New Year, New Me
January 1, 2021
By Tim Babler
“New Year, New Me!” This is a phrase that seems to be the most popular hashtag and social media post of the beginning of each year. When the clock strikes midnight on January first, people seem to believe that something magical will happen. “Somehow I’ll have that motivation to be a gym rat.” “This year I’m really going to stick to my diet, I need to get that summer swimsuit body!” “2021 will be the year that I find love, I just know that’s God’s plan for me.” Or maybe for you it sounds more like, “This year I really need to get back to church. If 2021 has taught me anything, surely it’s that this world needs a whole lot of Jesus.”
And you’re definitely not wrong. Let’s be honest here for a moment. There truly isn’t a magical moment at the beginning of the year. Many of these resolutions are well-intentioned, but they lack true purpose. Why do you want to become a regular at the gym? Will getting that perfect beach body really make you happy? Will finding the love of your life be so life-changing that all is now right in the world? It might feel that way in the short-term, but true long-term happiness is not found in the things of this world. Not to mention how many resolutions fail within the first month of the year. 12:00:01 on 01/01/2021 is a second just like any other of the year.

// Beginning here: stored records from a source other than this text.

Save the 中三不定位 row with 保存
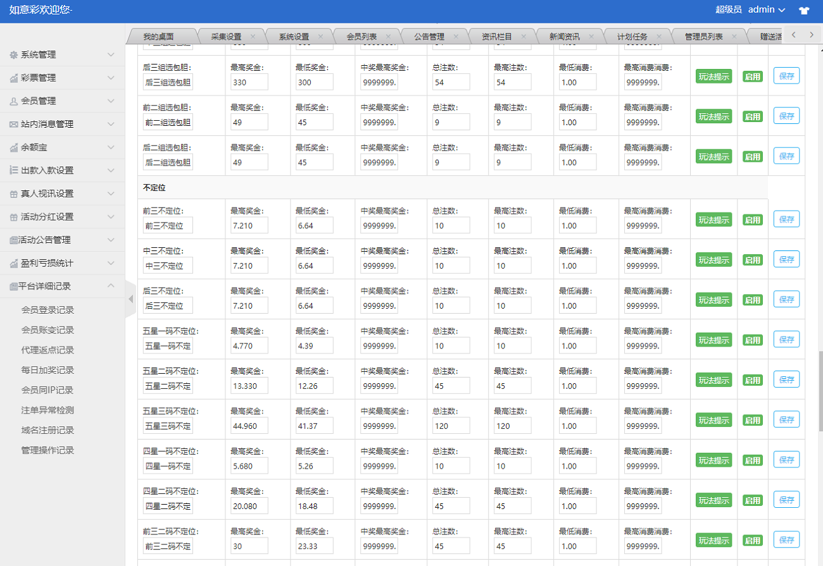823x566 pixels. click(x=786, y=259)
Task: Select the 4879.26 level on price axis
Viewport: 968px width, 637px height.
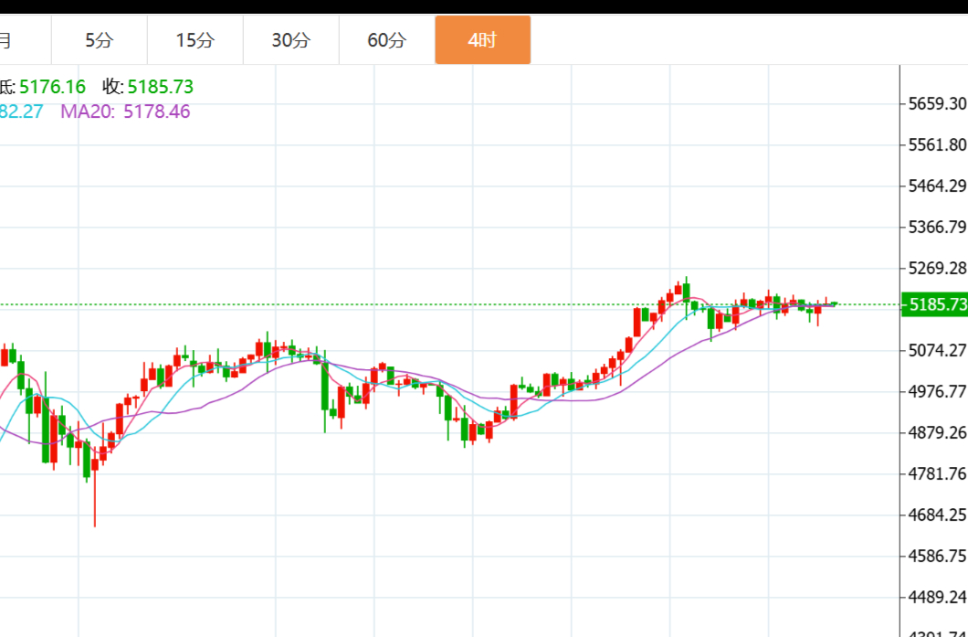Action: (937, 432)
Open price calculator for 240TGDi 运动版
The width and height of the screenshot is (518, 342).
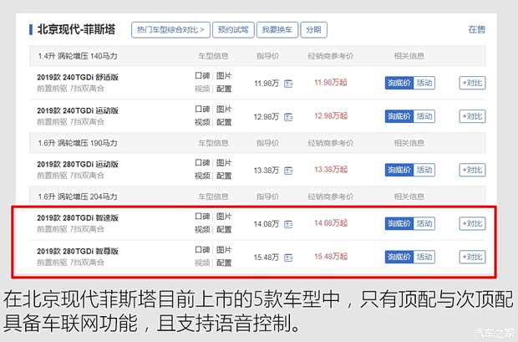tap(288, 115)
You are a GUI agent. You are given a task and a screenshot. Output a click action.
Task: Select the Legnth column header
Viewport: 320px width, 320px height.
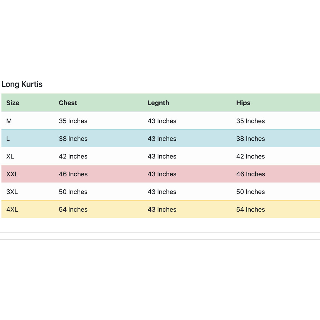158,103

So why are we so bound by the idea that we need to be perfect from the start? If I skip a day at the gym do I just have to give up? If I have a cheat meal is my whole diet ruined? And what happens if the person I fell in love with ends up not being right for me? I’ll say it again: true long-term happiness is not found in the things of this world. Let’s go back for a minute to the resolution about church attendance stated above. If you found yourself lost and wandering aimless during 2020 just know you’re not alone. When it seemed like nothing was normal in life, so many people fell out of routine. And for many, one of those routines was regular church attendance. After awhile, it just didn’t seem worth it anymore. It started out with the idea that waking up and staying in my comfy clothes and grabbing a hot cup of coffee Sunday morning was ideal while tuning into church at home. Then it was just easier to catch the message sometime during the week between Zoom work meetings or after putting the kids to bed. And maybe it just became harder and harder to fit God into your schedule at all. You may have the best of intentions, but when church can be on demand, are you really missing it? “I can always go back and watch it later.” “Next month I’ll have more time and I can just binge the last series.”

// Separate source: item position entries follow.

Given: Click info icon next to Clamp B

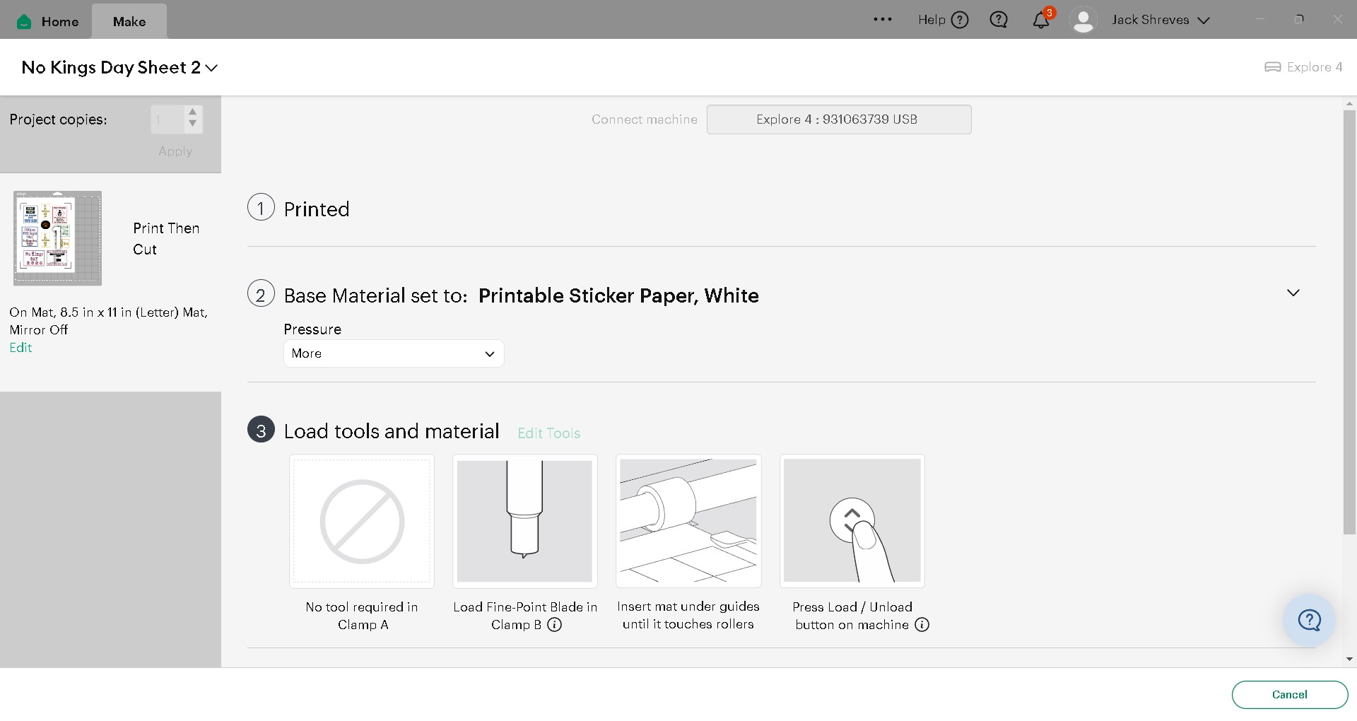Looking at the screenshot, I should tap(555, 625).
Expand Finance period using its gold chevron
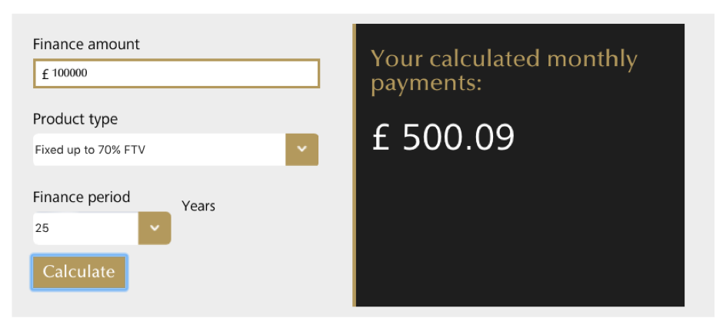Image resolution: width=723 pixels, height=328 pixels. click(155, 228)
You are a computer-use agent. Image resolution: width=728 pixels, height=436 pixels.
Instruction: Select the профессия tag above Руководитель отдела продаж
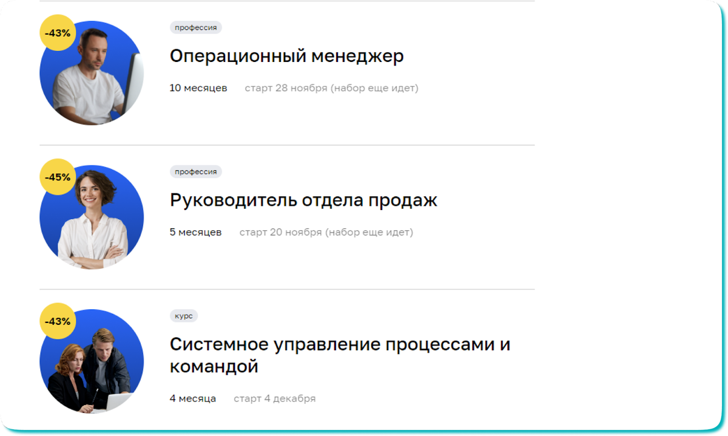pos(197,171)
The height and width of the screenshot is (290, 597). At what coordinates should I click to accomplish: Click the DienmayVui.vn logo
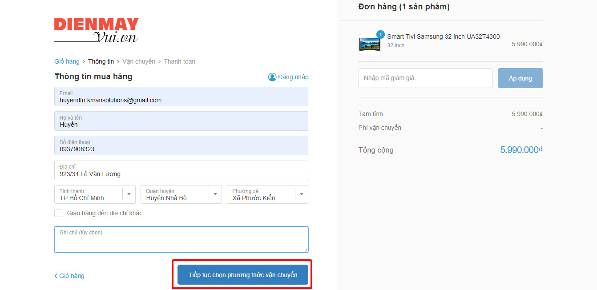[x=96, y=30]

“I’m going to start watching two sermons a week so I can catch up.” Friends, worship is not Netflix. The Church is not a 15-minute video. Worship attendance is not a resolution. If we make worship attendance into something we have the best intentions to do, what happens when we miss a week? Do we just try again next year? Do we just give up all together? Let’s not make returning to worship, whether in-person or digitally for the time being, simply a New Year’s resolution. Let’s live our lives in such a way that God and His Word are the priority in our lives. Yes, things come up. Yes, there will be weeks we cannot attend in person. But when worship is a way of life rather than a resolution, it truly is life changing. And no, it’s not some magical moment when you step foot in the sanctuary for the first time in 2021. It’s the power of the Gospel and the work of the Holy Spirit that can shatter through our walls of sin and unbelief and bring us into God’s presence. And God never changes. That’s life-changing. That’s where we can find true happiness. New Year, Same God. New Year, New Me.